Content starts

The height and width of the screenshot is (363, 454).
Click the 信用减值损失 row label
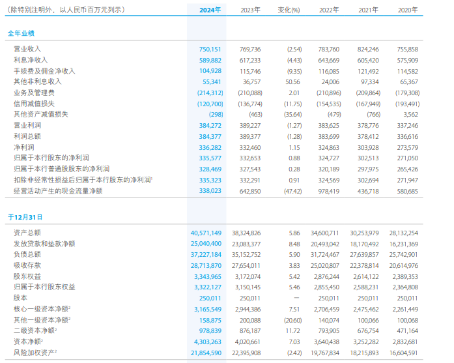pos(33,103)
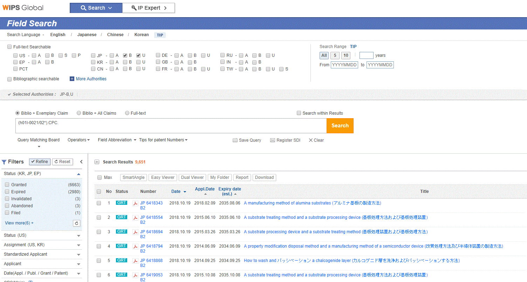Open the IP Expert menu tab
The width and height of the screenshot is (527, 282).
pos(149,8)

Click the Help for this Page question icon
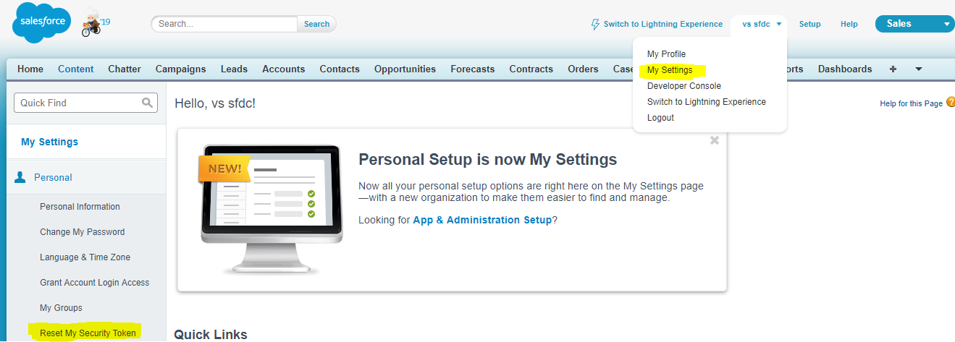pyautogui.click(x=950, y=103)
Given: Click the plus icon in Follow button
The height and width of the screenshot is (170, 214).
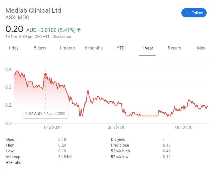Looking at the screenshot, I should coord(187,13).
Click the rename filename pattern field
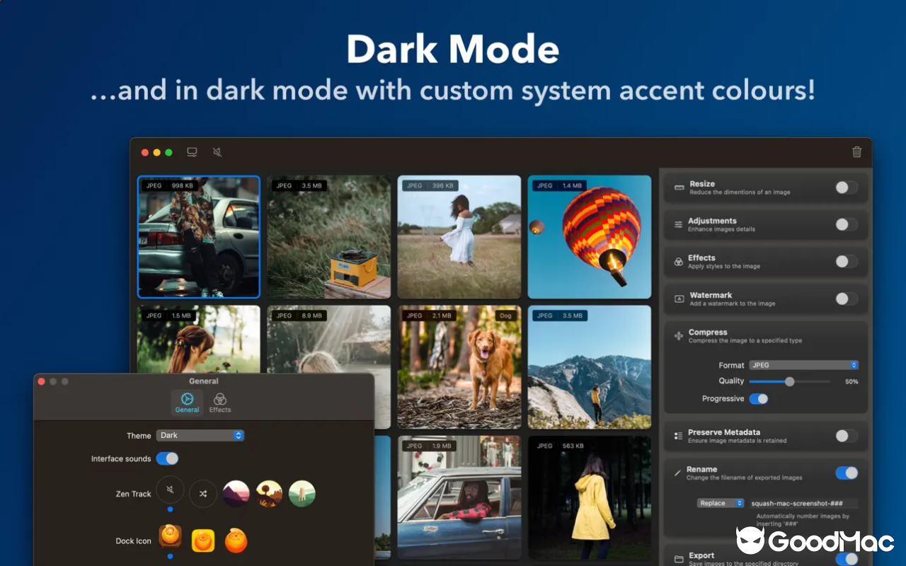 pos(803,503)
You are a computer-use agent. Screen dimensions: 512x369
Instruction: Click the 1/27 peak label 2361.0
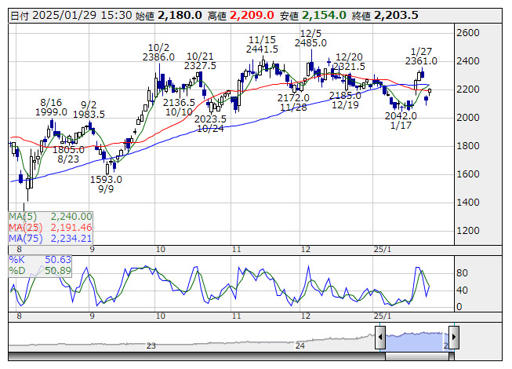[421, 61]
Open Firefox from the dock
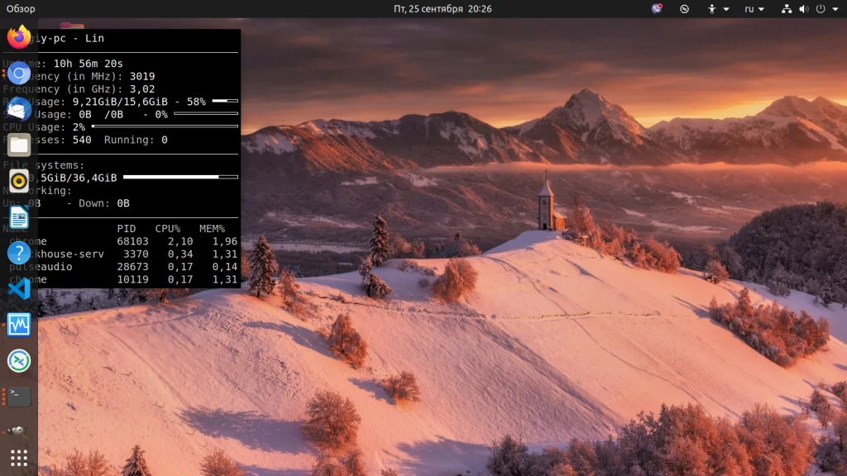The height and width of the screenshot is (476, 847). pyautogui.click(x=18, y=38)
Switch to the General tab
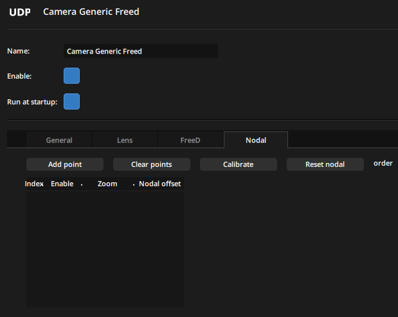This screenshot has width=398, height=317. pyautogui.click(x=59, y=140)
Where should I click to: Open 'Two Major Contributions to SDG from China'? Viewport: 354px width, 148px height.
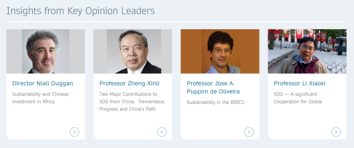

Content ends

▶ **WHAT YOU HAVE TO DO**
What you set down should be exactly the lines from the line containing "Open Firefox from the dock" to the last line of the entries above, both included, with no pictures.

▶ **TASK RESULT**
Open Firefox from the dock
The height and width of the screenshot is (476, 847). pyautogui.click(x=18, y=38)
Switch to the General tab
This screenshot has width=398, height=317. pyautogui.click(x=59, y=140)
Where should I click to: Open 'Two Major Contributions to SDG from China'? Viewport: 354px width, 148px height.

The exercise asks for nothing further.